LISTED ENTRIES >>
|---|

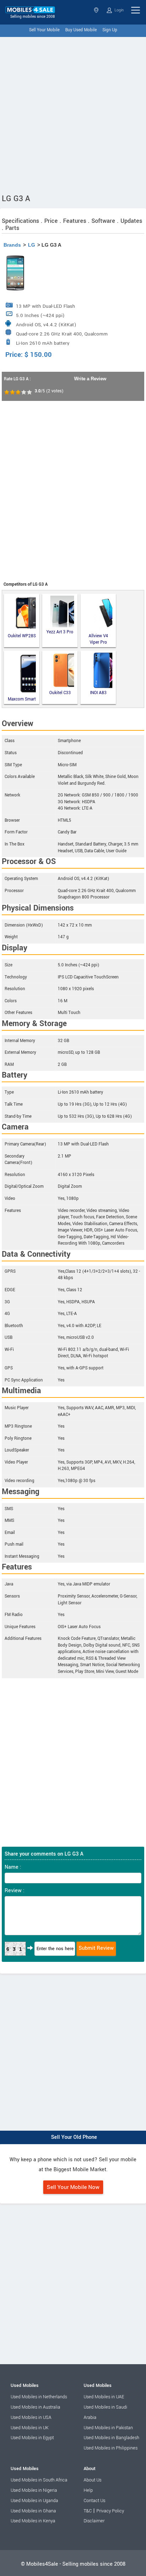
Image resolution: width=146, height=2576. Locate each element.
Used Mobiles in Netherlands (39, 2397)
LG (31, 245)
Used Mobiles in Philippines (110, 2448)
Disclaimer (94, 2521)
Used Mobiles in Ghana (33, 2511)
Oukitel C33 (60, 693)
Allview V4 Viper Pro (98, 639)
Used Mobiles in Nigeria (34, 2490)
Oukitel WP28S (22, 636)
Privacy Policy (110, 2511)
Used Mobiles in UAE (104, 2397)
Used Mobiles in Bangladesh (111, 2438)
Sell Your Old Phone (74, 2137)
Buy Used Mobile (81, 30)
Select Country (97, 10)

|---|

WORK TO COMPLETE >> Using the records above, find the number of lines that contain the string "Mobiles", and give that number without further comment.

REPLY TO THE TASK >> 6